Re: Seg Fault on rgw 0.61.1 with cluster in 0.61

2013-05-16 Thread Sage Weil
On Tue, 14 May 2013, Faidon Liambotis wrote:
 On 05/10/13 19:02, Yehuda Sadeh wrote:
  Sounds to me like package versioning mismastch. Could it be that one
  of the ceph packages was on a different version (e.g., librados).
 
 I attempted to install and run radosgw 0.61.1 on a system with a 0.56.4
 librados and it segfaulted with the same backtrace as the one in this thread.
 
 If a newer radosgw can't work with an older librados, this should be reflected
 on the package relationships -- hopefully without nasty Breaks/Conflicts, but
 with a proper librados SONAME bump that will allow coinstability between
 librados2 and e.g. librados3. Or symbol versioning could be employed to
 provide backwards compatibility.
 
 This installed-but-segfaulting combination of packages shouldn't be allowed by
 apt to exist on the system. FWIW, if these were packages in Debian (and,
 presumably, Ubuntu), that would be a severity: serious/release critical bug.

I believe this is actually a problem with radosgw statically linking some 
of the same stuff that librados includes, and not with the librados ABI 
changes.  We need to fix that somehow.. In the meantime, though, setting 
the radosgw package to require a matching librados2 ought to do the trick.

 It'd also be nice to be able to do things like mixing newer radosgw while also
 keeping the old librados2 on the system. My use case is that I have monitors
 and radosgw on the same boxes and I'd like to keep monitors on bobtail, while
 at the same time use some of the much needed radosgw cuttlefish features.

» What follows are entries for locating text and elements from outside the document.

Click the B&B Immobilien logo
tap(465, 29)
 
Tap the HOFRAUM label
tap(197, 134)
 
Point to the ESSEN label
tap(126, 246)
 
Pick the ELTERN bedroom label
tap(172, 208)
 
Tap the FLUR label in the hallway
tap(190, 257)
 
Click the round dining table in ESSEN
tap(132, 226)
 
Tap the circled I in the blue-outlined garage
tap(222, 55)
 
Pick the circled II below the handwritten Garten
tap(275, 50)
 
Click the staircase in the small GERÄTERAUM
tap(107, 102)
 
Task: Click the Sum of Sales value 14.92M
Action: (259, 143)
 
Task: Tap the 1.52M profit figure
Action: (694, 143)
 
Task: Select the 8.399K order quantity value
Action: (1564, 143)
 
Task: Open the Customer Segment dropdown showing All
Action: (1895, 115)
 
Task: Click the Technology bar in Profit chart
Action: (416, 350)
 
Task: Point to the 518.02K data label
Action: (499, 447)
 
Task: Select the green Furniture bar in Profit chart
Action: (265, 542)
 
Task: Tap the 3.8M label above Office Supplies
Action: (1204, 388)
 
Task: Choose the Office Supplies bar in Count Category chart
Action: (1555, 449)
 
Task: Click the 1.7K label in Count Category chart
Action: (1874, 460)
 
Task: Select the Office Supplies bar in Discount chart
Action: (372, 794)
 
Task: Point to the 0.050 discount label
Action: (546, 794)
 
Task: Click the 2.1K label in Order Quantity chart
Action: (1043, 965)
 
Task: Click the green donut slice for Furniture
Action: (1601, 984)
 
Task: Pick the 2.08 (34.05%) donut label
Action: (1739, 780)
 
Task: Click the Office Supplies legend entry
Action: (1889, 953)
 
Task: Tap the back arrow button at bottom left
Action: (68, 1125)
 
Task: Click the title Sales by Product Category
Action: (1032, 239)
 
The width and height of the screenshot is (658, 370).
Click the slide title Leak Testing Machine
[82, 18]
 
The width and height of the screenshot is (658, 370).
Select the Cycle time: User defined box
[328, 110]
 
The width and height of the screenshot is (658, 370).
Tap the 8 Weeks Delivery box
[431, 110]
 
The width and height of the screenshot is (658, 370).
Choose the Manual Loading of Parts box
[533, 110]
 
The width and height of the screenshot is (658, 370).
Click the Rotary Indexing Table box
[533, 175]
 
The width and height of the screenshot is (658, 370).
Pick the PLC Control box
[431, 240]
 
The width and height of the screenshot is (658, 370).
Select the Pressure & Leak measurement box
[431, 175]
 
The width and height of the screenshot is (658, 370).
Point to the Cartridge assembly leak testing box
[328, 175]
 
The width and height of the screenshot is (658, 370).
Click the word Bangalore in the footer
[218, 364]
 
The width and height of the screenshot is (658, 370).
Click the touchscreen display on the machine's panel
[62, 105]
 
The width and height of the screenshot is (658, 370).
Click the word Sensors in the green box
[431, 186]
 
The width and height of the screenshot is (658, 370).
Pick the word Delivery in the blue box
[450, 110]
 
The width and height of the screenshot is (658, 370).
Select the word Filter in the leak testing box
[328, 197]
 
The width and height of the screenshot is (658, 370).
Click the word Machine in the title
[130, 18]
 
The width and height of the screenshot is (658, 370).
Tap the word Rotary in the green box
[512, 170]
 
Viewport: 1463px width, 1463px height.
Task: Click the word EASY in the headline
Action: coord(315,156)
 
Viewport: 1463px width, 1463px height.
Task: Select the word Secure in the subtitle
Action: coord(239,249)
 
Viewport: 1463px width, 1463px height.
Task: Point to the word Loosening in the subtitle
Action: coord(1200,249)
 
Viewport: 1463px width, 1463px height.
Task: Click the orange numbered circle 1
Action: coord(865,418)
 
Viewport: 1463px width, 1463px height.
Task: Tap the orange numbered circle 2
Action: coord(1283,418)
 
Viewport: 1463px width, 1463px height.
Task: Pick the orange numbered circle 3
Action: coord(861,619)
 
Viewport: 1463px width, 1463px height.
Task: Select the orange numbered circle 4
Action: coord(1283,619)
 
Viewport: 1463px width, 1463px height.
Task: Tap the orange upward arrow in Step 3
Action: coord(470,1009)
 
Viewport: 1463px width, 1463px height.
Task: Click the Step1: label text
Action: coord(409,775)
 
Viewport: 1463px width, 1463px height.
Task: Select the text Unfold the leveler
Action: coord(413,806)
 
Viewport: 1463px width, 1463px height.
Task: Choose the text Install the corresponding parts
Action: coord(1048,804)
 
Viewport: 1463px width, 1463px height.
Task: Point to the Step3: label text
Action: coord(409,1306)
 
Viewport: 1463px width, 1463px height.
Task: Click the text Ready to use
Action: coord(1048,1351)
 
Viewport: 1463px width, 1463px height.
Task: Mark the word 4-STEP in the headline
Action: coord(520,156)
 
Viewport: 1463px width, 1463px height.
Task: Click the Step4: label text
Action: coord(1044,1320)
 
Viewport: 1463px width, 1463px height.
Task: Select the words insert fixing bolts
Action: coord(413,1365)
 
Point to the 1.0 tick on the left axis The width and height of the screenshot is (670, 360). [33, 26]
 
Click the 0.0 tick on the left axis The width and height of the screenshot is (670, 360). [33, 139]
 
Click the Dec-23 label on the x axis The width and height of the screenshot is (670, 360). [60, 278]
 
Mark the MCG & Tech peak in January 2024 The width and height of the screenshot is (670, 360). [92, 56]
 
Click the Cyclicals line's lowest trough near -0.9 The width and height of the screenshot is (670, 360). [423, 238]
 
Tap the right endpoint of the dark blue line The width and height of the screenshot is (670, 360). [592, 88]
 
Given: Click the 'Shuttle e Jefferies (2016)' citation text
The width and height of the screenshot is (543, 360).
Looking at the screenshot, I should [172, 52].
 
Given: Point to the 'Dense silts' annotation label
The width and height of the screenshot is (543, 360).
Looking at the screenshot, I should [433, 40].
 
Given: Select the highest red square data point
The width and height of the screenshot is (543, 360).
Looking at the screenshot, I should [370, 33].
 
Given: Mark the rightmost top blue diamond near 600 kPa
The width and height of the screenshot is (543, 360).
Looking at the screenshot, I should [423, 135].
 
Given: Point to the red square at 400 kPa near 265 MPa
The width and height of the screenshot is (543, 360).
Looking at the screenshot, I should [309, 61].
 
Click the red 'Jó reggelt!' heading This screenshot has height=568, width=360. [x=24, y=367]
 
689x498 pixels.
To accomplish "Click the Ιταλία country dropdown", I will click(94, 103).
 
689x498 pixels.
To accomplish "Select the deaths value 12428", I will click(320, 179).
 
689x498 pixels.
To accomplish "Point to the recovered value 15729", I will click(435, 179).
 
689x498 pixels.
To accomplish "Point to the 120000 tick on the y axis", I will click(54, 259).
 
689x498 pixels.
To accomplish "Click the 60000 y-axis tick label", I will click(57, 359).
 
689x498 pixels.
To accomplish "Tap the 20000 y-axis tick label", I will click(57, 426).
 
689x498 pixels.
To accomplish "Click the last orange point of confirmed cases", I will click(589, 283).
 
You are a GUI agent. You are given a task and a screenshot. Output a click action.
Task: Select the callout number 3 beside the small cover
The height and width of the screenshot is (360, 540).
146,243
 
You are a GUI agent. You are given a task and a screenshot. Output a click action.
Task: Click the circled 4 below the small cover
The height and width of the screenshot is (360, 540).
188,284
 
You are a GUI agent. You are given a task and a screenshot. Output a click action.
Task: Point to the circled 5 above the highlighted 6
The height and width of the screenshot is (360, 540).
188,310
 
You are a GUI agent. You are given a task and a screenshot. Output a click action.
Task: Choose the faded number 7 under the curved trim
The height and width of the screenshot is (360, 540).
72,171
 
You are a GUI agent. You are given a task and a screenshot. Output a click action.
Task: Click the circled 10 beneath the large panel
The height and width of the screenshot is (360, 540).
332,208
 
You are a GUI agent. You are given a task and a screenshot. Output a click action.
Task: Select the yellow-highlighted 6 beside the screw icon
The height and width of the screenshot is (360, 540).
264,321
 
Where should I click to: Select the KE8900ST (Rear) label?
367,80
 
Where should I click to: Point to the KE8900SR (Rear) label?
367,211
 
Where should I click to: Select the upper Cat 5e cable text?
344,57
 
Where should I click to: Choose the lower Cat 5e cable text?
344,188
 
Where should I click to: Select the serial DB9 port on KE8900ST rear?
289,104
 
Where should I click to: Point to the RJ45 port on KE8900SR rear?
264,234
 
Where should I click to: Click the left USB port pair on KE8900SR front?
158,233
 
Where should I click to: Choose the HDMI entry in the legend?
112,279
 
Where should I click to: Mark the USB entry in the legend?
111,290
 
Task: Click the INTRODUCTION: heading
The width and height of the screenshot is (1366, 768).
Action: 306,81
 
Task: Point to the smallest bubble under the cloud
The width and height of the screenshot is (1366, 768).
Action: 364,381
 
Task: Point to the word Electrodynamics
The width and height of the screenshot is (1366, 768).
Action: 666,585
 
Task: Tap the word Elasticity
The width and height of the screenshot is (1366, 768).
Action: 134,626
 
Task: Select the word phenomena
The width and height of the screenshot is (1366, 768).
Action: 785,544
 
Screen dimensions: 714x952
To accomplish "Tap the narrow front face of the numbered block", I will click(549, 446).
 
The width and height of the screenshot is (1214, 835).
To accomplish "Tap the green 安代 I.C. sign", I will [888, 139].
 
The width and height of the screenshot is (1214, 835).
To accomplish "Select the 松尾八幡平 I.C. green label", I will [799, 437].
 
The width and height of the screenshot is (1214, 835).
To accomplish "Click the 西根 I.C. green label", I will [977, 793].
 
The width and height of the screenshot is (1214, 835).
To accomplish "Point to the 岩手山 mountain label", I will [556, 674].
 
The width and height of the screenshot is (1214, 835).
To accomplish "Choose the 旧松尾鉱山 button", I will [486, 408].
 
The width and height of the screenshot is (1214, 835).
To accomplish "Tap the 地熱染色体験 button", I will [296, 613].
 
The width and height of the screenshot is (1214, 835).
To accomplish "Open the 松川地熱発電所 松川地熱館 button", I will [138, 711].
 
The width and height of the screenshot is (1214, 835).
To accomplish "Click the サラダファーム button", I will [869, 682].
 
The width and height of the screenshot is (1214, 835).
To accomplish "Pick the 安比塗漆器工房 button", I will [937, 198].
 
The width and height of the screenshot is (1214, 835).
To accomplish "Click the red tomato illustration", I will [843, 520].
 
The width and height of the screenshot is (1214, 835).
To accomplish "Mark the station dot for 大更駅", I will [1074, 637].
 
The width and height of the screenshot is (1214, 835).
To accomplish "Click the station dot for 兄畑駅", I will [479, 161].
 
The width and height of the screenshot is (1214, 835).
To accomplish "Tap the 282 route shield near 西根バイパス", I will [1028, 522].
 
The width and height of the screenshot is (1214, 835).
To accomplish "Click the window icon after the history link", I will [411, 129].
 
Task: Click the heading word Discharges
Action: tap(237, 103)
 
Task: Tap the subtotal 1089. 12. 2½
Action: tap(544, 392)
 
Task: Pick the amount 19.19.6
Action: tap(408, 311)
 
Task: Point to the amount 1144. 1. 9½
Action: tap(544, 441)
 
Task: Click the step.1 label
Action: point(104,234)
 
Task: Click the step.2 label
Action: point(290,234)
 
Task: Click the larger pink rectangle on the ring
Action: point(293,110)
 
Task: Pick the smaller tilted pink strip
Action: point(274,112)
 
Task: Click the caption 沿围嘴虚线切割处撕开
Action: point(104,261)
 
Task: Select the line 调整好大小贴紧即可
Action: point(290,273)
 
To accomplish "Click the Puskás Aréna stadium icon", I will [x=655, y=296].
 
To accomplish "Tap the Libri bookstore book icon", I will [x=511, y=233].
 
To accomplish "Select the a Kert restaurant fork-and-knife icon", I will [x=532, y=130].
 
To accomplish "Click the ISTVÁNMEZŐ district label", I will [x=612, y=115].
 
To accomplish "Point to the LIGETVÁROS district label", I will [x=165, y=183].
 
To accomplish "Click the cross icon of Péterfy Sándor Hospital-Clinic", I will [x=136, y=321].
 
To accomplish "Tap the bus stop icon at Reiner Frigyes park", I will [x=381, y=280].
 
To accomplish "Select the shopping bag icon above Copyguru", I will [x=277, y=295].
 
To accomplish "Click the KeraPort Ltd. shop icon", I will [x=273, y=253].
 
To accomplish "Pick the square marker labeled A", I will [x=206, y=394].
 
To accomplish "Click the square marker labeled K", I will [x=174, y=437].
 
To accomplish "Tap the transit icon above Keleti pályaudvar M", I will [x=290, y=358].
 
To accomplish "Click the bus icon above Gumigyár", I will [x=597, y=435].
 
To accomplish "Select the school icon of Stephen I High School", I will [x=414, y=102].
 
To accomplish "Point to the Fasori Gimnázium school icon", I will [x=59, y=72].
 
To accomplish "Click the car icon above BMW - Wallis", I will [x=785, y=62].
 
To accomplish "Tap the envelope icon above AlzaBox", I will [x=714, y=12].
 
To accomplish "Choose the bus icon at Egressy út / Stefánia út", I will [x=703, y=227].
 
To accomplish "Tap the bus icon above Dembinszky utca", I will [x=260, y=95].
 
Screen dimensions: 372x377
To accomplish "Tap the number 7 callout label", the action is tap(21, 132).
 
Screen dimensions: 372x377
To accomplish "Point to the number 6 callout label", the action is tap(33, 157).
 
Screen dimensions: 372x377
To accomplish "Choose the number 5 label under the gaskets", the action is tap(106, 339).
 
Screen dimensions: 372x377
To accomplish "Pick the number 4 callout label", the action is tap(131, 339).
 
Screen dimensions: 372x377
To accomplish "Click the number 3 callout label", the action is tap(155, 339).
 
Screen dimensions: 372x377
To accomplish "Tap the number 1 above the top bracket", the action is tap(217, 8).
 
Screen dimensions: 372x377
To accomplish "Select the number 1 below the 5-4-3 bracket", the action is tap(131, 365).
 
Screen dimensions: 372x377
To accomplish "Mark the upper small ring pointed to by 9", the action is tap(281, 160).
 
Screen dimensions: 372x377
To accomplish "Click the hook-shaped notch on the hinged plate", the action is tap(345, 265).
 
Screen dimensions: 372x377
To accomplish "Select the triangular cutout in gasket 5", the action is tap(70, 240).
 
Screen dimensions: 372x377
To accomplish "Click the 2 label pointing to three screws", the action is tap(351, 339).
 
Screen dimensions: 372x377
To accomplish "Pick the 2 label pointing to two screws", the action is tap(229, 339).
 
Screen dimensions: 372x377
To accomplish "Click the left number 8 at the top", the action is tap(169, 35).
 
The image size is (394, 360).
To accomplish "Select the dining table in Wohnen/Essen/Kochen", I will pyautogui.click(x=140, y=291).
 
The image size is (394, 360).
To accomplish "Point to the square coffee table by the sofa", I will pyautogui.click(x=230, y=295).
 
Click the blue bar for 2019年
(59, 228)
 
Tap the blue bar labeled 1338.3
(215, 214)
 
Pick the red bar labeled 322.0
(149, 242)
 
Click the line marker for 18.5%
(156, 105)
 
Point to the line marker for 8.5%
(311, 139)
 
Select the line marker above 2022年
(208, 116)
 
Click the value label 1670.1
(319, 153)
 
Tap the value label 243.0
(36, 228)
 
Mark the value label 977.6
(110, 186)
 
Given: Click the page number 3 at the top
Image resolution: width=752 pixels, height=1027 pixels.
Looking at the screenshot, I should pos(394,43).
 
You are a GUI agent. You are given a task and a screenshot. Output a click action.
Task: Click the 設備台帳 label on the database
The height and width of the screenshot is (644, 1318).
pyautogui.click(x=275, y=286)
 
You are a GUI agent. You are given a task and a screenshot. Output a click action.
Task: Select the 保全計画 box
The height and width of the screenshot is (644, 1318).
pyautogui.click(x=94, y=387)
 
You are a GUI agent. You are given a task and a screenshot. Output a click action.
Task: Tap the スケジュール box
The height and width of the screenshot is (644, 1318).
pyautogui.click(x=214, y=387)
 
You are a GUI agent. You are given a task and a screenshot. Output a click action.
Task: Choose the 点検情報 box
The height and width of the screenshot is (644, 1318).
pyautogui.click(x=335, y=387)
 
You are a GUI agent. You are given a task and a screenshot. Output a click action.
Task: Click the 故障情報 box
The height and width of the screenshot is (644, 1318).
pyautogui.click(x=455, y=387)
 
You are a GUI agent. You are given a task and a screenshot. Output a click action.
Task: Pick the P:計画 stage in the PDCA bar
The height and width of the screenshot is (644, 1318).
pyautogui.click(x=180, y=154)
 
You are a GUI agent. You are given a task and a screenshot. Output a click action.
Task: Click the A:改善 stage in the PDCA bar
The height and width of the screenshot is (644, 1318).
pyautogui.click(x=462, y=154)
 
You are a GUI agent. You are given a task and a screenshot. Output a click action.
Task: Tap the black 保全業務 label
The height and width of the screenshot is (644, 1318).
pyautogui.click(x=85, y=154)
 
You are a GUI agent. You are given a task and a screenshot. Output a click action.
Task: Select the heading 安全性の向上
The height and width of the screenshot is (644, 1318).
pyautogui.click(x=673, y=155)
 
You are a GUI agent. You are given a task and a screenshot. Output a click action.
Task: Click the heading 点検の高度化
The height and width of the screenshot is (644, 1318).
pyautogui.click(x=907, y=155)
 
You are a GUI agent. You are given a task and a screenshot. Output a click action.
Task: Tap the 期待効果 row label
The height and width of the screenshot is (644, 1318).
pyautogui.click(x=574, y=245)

ceph-common need sto match the librados2 version, but ceph (which contains 
ceph-mon) does not, so you should be able to have dufferent ceph-mon and 
radosgw versions if we do the above.

sage
--
To unsubscribe from this list: send the line unsubscribe ceph-devel in
the body of a message to majord...@vger.kernel.org
More majordomo info at  http://vger.kernel.org/majordomo-info.html


Re: Seg Fault on rgw 0.61.1 with cluster in 0.61

2013-05-14 Thread Faidon Liambotis

On 05/10/13 19:02, Yehuda Sadeh wrote:

Sounds to me like package versioning mismastch. Could it be that one
of the ceph packages was on a different version (e.g., librados).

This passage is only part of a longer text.